(Pixel coordinate grounding data)

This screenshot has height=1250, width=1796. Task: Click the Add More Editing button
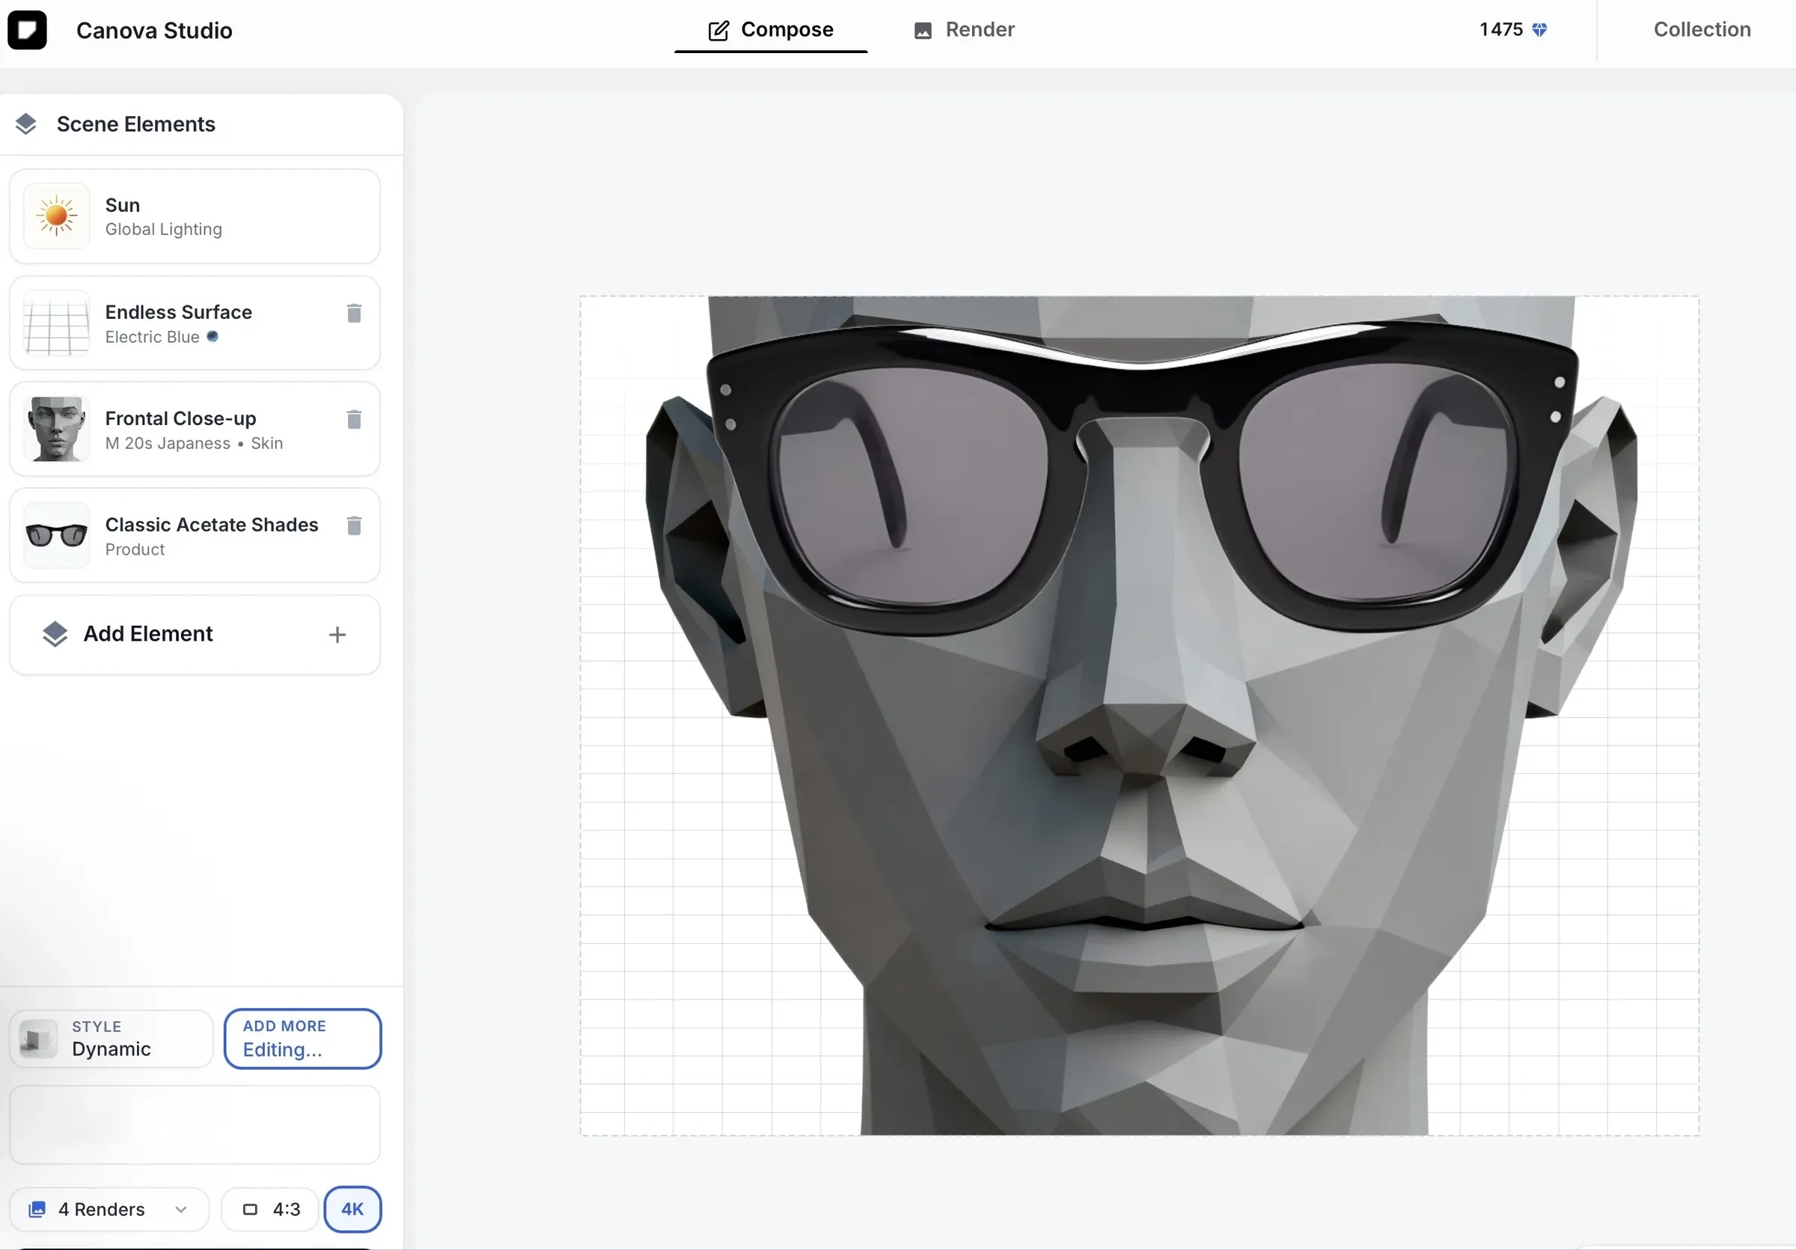click(302, 1039)
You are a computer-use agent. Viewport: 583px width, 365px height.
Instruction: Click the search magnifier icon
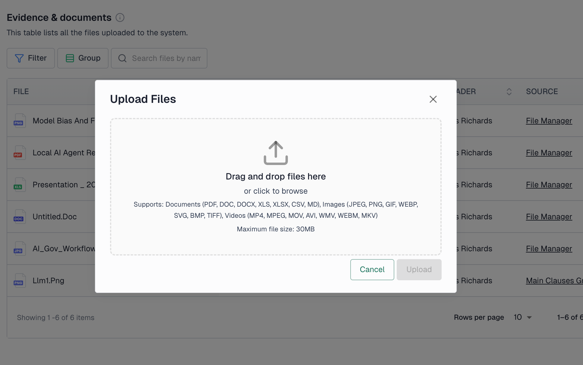point(122,58)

- _ACTIVITY_:
Text only, no pictures: copy every entry exactly.

- _EXPECTED OUTPUT_:
This screenshot has height=1250, width=1796. Task: Click the Add More Editing button
click(302, 1039)
You are a computer-use agent. Viewport: 583px width, 365px height.
Instruction: Click the search magnifier icon
point(122,58)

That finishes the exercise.